I think that the design of LTTng-UST agents is such that tracing is not 
meant to be tightly controlled by the traced applications themselves.


To stop emitting events:

 * disable the python events for the session(s): `lttng disable-event 
--python --all-events --session= --channel=`

 * stop the tracing session(s)`lttng stop `
 * quit the `sessiond`

Note: the agent thread(s) in the python application will continue to 
run, but not emit events.


If you want to do things from within the application, there are some 
options:


 * Implement your own logic to stop calling `self.lttng_logger.log()`
 * Add a filter to the `lttngust.loghandler._Handler` objects on the 
root logger
 * Forcibly remove the `lttngust.loghandler._Handler` handler(s) from 
root logger (this really isn't meant to be done)
 * Use liblttngctl to perform one of the above actions (disable the 
python event(s), stopping the tracing sessions(s), ...)

Stored items:
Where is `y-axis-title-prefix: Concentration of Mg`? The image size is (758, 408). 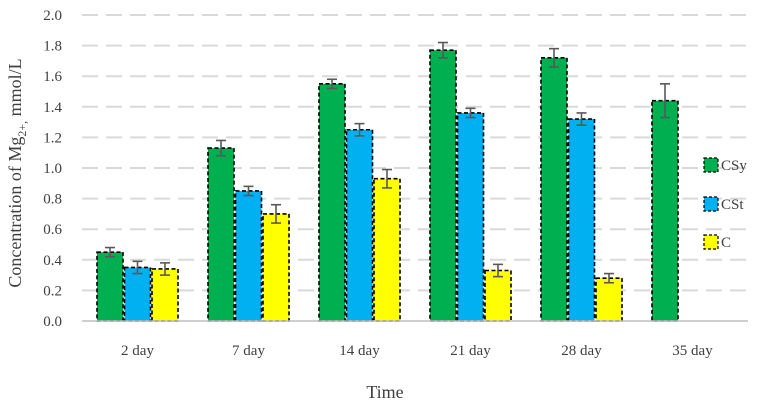
y-axis-title-prefix: Concentration of Mg is located at coordinates (15, 212).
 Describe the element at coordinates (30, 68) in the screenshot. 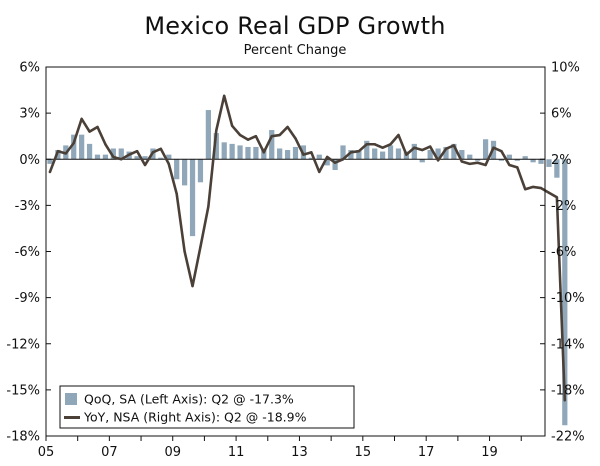

I see `left-axis-label: 6%` at that location.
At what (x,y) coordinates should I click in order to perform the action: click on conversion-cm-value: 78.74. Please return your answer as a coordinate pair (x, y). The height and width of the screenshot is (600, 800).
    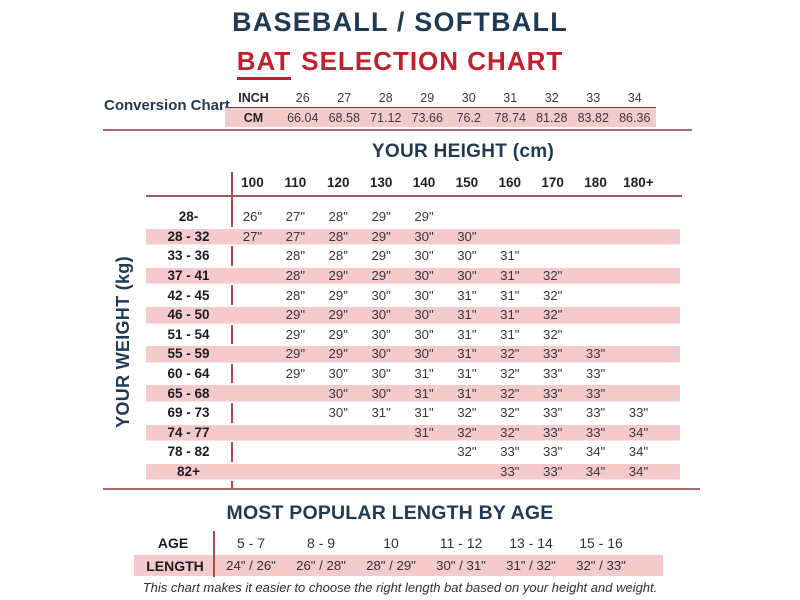
    Looking at the image, I should click on (510, 118).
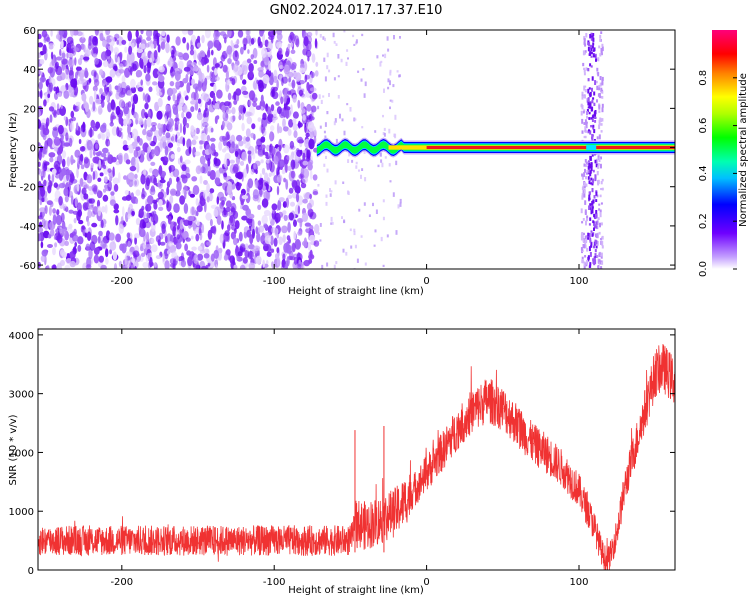 The image size is (750, 600). Describe the element at coordinates (724, 150) in the screenshot. I see `colorbar-gradient` at that location.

# Exercise A
In the LTTng tracing post, what happens to the agent threads in the Python application once events are no longer emitted?
# Exercise B
Reproduce every one of the stored records line for line, without the pictures.

# Answer section A
They continue to run but do not emit events.

# Answer section B
Where is `y-axis-title-prefix: Concentration of Mg`? The image size is (758, 408). 
y-axis-title-prefix: Concentration of Mg is located at coordinates (15, 212).
 Describe the element at coordinates (30, 68) in the screenshot. 

I see `left-axis-label: 6%` at that location.
At what (x,y) coordinates should I click in order to perform the action: click on conversion-cm-value: 78.74. Please return your answer as a coordinate pair (x, y). The height and width of the screenshot is (600, 800).
    Looking at the image, I should click on (510, 118).
 The image size is (750, 600). Describe the element at coordinates (724, 150) in the screenshot. I see `colorbar-gradient` at that location.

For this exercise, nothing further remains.